Strasburg council OKs Island Farm easement
By Alex Bridges
Strasburg leaders Tuesday reversed their stance on getting involved with an effort to protect a large piece of land in town.
Town Council voted 5-2 at its regular meeting to participate as a co-holder of a conservation easement in conjunction with the Shenandoah Valley Battlefields Foundation for property known as the Island Farm. The action included the approval of a deed of partial gift and partial sale of the conservation easement, the supplement to the easement, and a memorandum of agreement between the town and the foundation.
The town has agreed to co-hold the easement on the 171.9-acre property owned by Doug Boyd and Madison Development. The easement allows for the construction of one dwelling on the entire property. The town and foundation will be responsible for enforcing the easement restrictions. Holding the easement does not obligate the town to spend money.
Council members Jocelyn Vena and John “Red” Hall Jr. voted against the motion. Hall said the town has too many issues and responsibilities on its plate to take on the easement. Councilman Robert Baker recused himself from the discussion and vote on the matter.
Councilman Rich Orndorff Jr. pointed out that the town annexed the land and zoned it for residential development. Housing construction on the site would prove more of a burden on the town, Orndorff said. The town would need to supply utilities to the site and provide police coverage for any development that arises on the property.
Orndorff recalled that years ago council chose not to annex the land years ago as a way to avoid covering the costs associated with development of the property.

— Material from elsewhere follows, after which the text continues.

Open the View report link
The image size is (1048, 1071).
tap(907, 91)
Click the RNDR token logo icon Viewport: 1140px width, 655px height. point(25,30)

A council made up of different people chose to annex the land — an action Orndorff called a mistake.
“I think this is an opportunity for this council to protect the scenic beauty of the Island Farm,” Orndorff said.
Councilman Scott Terndrup thanked the foundation for coming to Town Council to find a co-holder for the easement.
Council spent about 40 minutes on the subject, hearing from Town Attorney Nathan Miller who explained the docment changes.
Councilman Donald Le Vine asked about the easement and how it relates to the town’s responsibilities.
“I don’t think the town should be involved in everything but I want to be sure we can protect our rights,” Le Vine said.
Any owner or developer of the property must abide by the town’s regulations, Miller explained. Also, the town would not need to act against a developer within a specific time should officials see construction or other disturbances take place on the property.
The U.S. Department of Agriculture’s Farm and Ranch Land Protection Program serves as the primary source of funding for the easement purchase and must approve the final deed, according to information from foundation Conservation Director John Hutchison, who appeared at the meeting. Hutchison told council the federal agency has a 60-day commitment to provide the necessary funds for the effort once they receive the documents. Hutchison said he doesn’t expect to take that long.
The foundation came back to council requesting its involvement in the easement after efforts to have the state Department of Historic Resources supposedly stalled.
However, the agency remains involved in the effort, according to information from Randall Jones, public information officer for the department. In an email Wednesday, Jones stated that the department has not yet made a decision on whether or not the agency will serve as a co-holder of the easement.
“Last month, the Historic Resources Board, the body that holds the easements, decided to defer on making a decision about the easement donation because the current easement proposal has multiple unresolved issues regarding ongoing stewardship of the property,” Jones stated.
The easement has undergone several incarnations since the historic resources board approved the original plan in 2011.
“The easement has been among the more complicated or complex negotiations we have undertaken,” Jones stated. “In that regard we can say it is certainly not a typical, straightforward easement.”
At the same time, Jones noted that money through the Civil War Site Preservation fund remains available for the easement.